The dollar recovered overnight while stocks pared recent gains as the FOMC statement released overnight was seen as less dovish than expected by some economists. Fed let's rate unchanged at near zero level and maintained the $85b monthly pace of asset purchase as widely expected. The central bank acknowledged that "fiscal policy is restraining economic growth". But it also noted that "taking into account the extent of federal fiscal retrenchment over the past year, the committee sees the improvement in economic activity and labor market conditions since it began its asset purchase program as consistent with growing underlying strength in the broader economy." And, it reiterated that it will "await more evidence that progress will be sustained before adjusting the pace of its purchases." And, Fed also repeated that it will hold rates near zero "at least as long as" unemployment staying above 6.5% or inflation kept below no higher than 2.5%.
Overall, the statement gave no additional languages on the dovish side which some market participants are looking for. March is still the generally expected time for Fed to taper the stimulus. However, there are some speculations after the statement that Fed would cut back the asset purchase as soon as in January. According to Citigroup, the chance of January tapering rose to 45%, up from 25% before yesterday's statement. But again, it should noted that Yellen would likely take over Bernanke's job as Fed chairman in January. And, seen as more dovish than Bernanke, it's more likely for Yellen to keep stimulus longer than currently expected, than pushing the tapering schedule ahead.
S&P 500 close mildly down by -8.64 pts after hitting a new record intraday high at 1775.22. DOW also closed down -61.59 pts after hitting a new record intraday high at 15721.00. Treasury yield gained with 10 year yield closing mildly higher at 2.527%. Dollar index jumped to as high as 79.90 be failed to take out 80 level and is back at 79.70 at the time of writing. Dollar extended recovery against other major currencies. But the more notable development was seen in USD/JPY, which took out 94.48 minor resistance and is likely heading back to 99 level.
New Zealand dollar has been soft after RBNZ left the OCR unchanged at 2.50% as widely expected.

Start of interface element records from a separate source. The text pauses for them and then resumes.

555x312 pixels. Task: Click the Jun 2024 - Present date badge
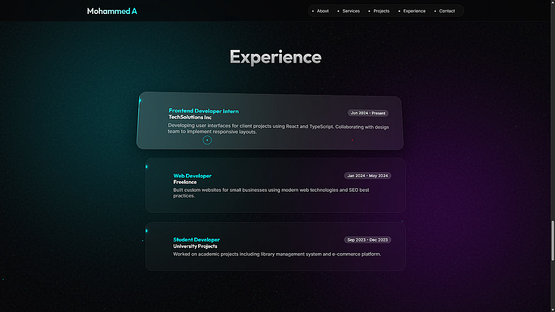click(x=368, y=113)
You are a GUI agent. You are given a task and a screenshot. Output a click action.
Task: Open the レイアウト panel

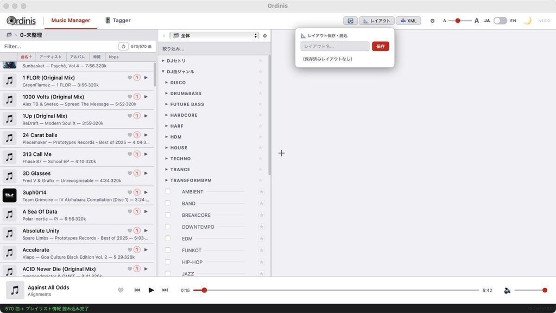point(377,20)
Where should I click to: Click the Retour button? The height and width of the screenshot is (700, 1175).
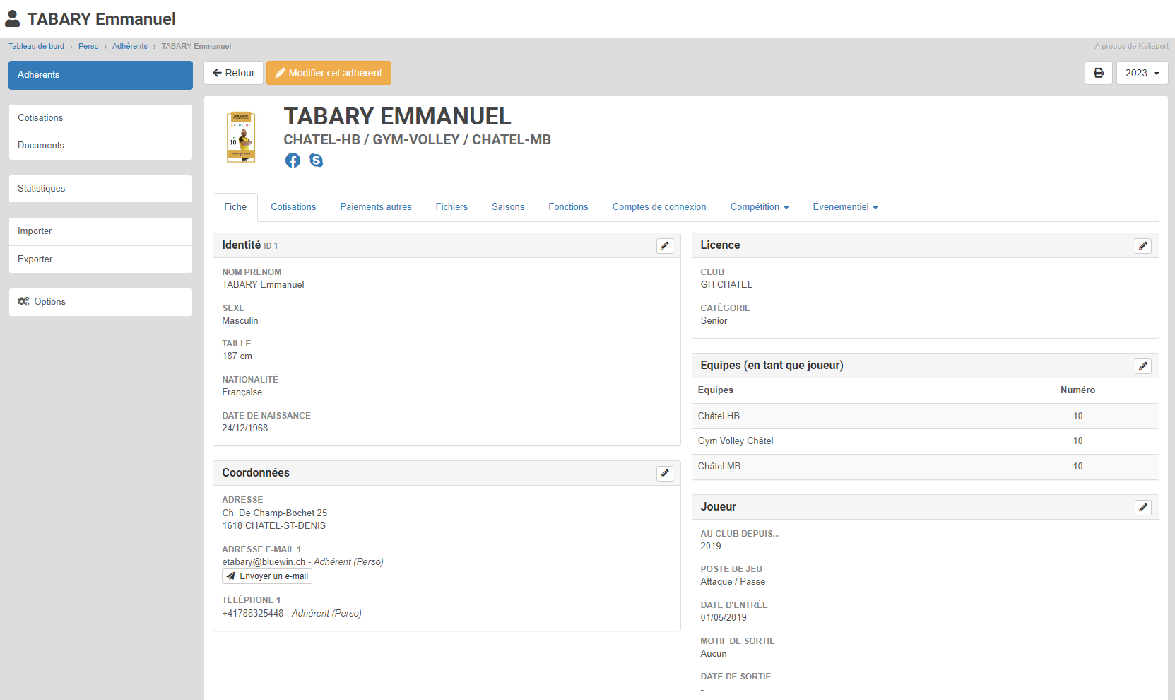click(234, 73)
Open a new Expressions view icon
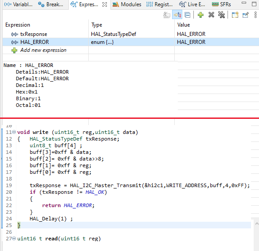The height and width of the screenshot is (251, 259). pos(235,15)
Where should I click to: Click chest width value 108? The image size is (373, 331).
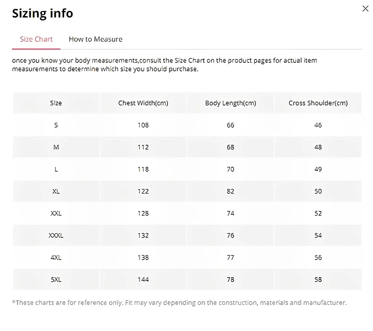pyautogui.click(x=143, y=125)
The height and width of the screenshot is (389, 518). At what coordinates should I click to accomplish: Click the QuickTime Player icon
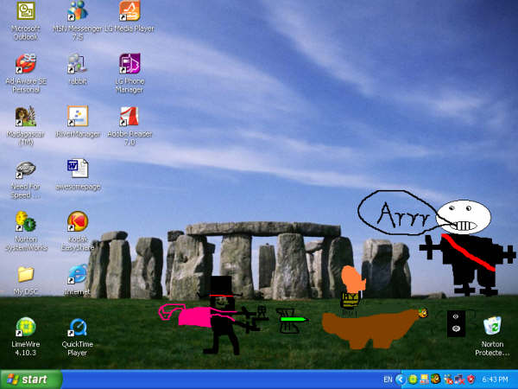[78, 328]
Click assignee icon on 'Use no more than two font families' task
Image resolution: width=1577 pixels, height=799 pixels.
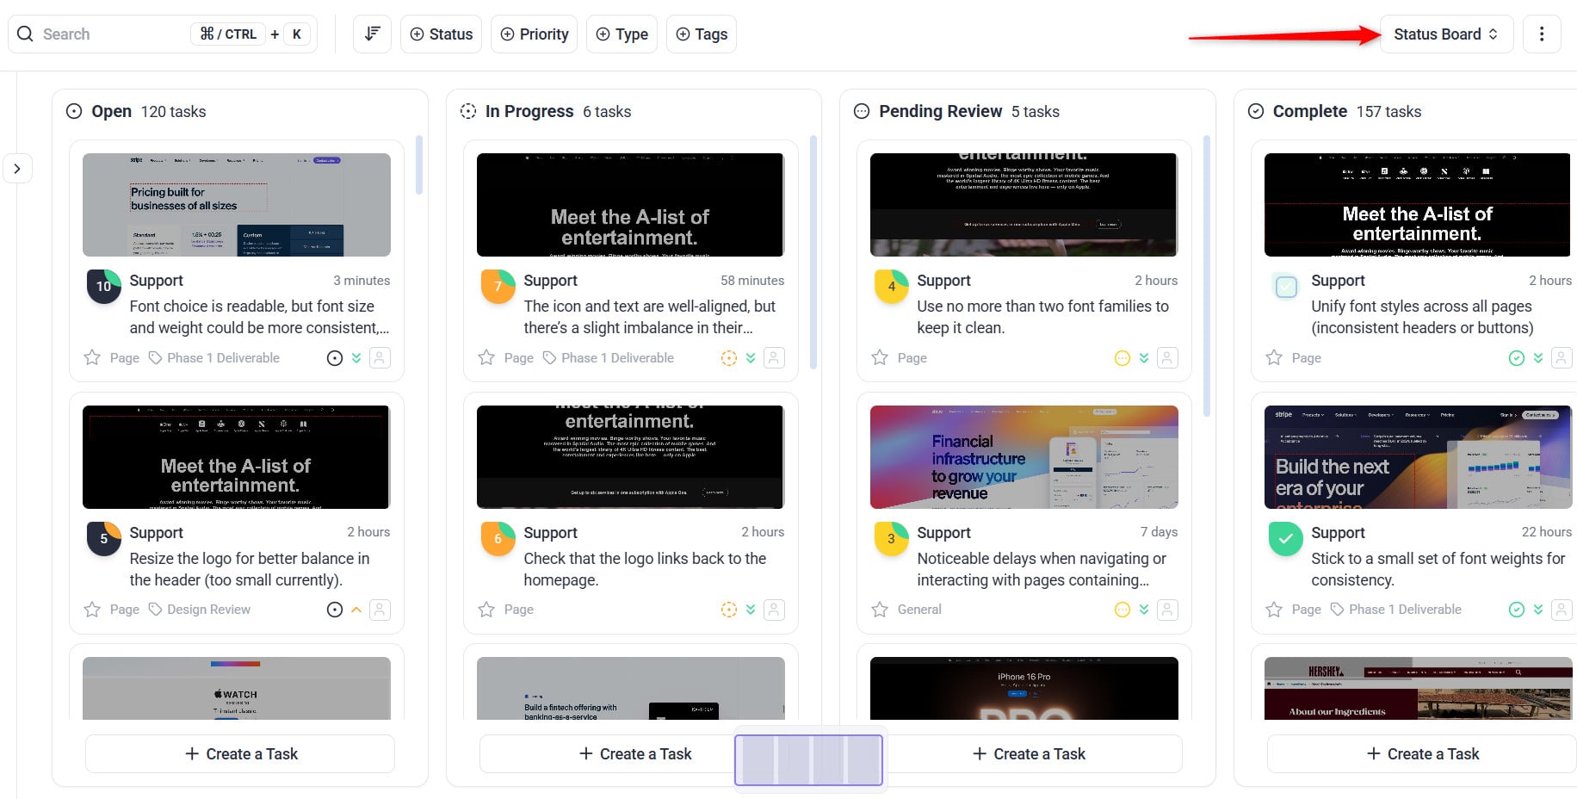tap(1167, 357)
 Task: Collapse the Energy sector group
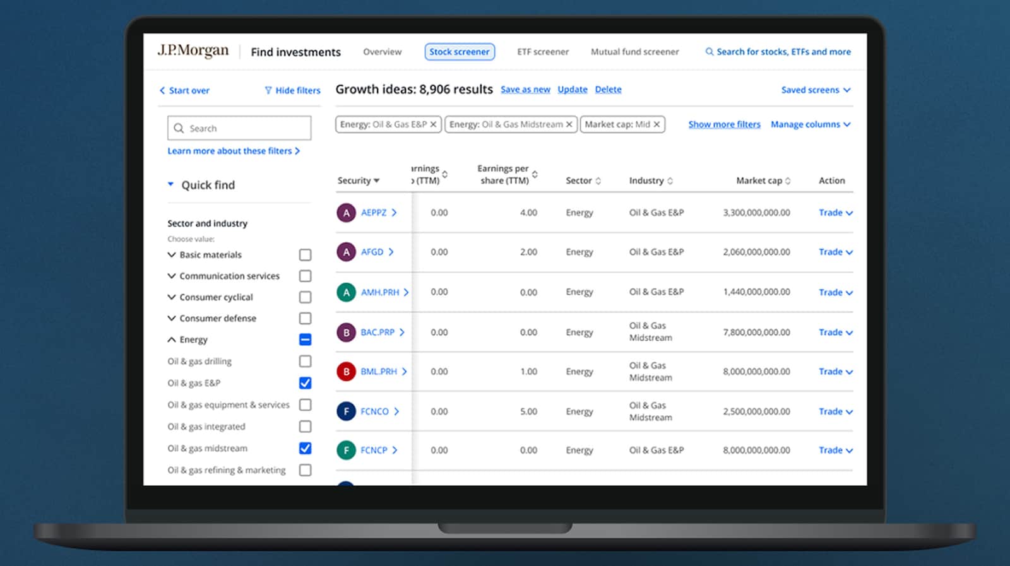pos(172,339)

An important point to note is that, in the statement, governor Wheeler noted that "sustained strength in the exchange rate that leads to lower inflationary pressure would provide the bank with greater flexibility as to the timing and magnitude of future increases in the OCR." Nonetheless, Wheeler also mentioned that the exchange rate "remains high and is a headwind to the traded goods sector." And, he also reiterated that increase in rate "will likely be required next year".

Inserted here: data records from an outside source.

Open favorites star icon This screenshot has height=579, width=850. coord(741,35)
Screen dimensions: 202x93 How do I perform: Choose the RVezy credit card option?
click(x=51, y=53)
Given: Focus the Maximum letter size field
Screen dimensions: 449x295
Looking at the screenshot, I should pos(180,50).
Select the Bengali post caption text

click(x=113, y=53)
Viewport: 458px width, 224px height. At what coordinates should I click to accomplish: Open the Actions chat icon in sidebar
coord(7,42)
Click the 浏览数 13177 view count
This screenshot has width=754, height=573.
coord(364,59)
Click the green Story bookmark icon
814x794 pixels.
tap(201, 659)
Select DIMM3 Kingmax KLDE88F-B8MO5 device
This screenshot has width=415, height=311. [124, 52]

On the data front, Australian dollar was supported by strong housing data which saw 14.4% mom jump in building approvals in September. Import price index rose 6.1% qoq in Q3. New Zealand building permits rose 1.4% mom in September while NBNZ business confidence dropped to 53.2 in October. Japan PMI manufacturing improved to 54.2 in October. UK Gfk consumer sentiment dropped to -11 in October. German retail sales, Italian unemployment, Eurozone unemployment CPI, Canada GDP, US jobless claims and Chicago PMI will be leased later today.